Target position rows:
--------------------------------

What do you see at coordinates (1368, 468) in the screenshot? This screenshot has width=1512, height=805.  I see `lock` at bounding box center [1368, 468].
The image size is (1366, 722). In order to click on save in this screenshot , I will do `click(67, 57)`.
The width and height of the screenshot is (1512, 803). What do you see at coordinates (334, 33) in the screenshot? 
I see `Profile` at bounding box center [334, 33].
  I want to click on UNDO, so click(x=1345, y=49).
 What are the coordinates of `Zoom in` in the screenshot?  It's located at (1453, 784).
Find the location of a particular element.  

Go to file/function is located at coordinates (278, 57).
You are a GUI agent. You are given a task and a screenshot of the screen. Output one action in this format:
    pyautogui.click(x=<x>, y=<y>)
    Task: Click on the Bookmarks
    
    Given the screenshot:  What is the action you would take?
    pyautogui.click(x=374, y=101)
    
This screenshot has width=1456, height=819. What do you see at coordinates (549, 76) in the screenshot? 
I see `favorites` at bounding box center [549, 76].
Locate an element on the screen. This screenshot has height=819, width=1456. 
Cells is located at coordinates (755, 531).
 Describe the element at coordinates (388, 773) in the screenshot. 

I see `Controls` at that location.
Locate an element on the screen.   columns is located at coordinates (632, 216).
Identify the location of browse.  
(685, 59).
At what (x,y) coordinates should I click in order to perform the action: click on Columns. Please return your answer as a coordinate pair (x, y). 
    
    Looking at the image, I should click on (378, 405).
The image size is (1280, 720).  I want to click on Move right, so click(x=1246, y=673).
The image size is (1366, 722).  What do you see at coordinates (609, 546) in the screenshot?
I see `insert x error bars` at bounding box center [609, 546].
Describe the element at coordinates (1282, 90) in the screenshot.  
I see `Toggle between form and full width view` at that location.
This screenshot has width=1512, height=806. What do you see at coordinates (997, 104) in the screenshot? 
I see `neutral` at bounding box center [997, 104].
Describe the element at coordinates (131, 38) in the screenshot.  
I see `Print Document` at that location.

--------------------------------

== SHORT TASK ==
Please rewrite all of the rows above, swapping "Describe" for "Name" and leaving everything else unchanged.

== SOLUTION ==
What do you see at coordinates (1368, 468) in the screenshot? This screenshot has width=1512, height=805.  I see `lock` at bounding box center [1368, 468].
The image size is (1366, 722). In order to click on save in this screenshot , I will do `click(67, 57)`.
The width and height of the screenshot is (1512, 803). What do you see at coordinates (334, 33) in the screenshot? 
I see `Profile` at bounding box center [334, 33].
  I want to click on UNDO, so click(x=1345, y=49).
 What are the coordinates of `Zoom in` in the screenshot?  It's located at (1453, 784).
Find the location of a particular element.  

Go to file/function is located at coordinates (278, 57).
You are a GUI agent. You are given a task and a screenshot of the screen. Output one action in this format:
    pyautogui.click(x=<x>, y=<y>)
    Task: Click on the Bookmarks
    
    Given the screenshot:  What is the action you would take?
    pyautogui.click(x=374, y=101)
    
This screenshot has width=1456, height=819. What do you see at coordinates (549, 76) in the screenshot? 
I see `favorites` at bounding box center [549, 76].
Locate an element on the screen. This screenshot has height=819, width=1456. 
Cells is located at coordinates (755, 531).
 Name the element at coordinates (388, 773) in the screenshot. 

I see `Controls` at that location.
Locate an element on the screen.   columns is located at coordinates (632, 216).
Identify the location of browse.  
(685, 59).
At what (x,y) coordinates should I click in order to perform the action: click on Columns. Please return your answer as a coordinate pair (x, y). 
    
    Looking at the image, I should click on (378, 405).
The image size is (1280, 720).  I want to click on Move right, so click(x=1246, y=673).
The image size is (1366, 722).  What do you see at coordinates (609, 546) in the screenshot?
I see `insert x error bars` at bounding box center [609, 546].
Name the element at coordinates (1282, 90) in the screenshot.  
I see `Toggle between form and full width view` at that location.
This screenshot has width=1512, height=806. What do you see at coordinates (997, 104) in the screenshot? 
I see `neutral` at bounding box center [997, 104].
Name the element at coordinates (131, 38) in the screenshot.  
I see `Print Document` at that location.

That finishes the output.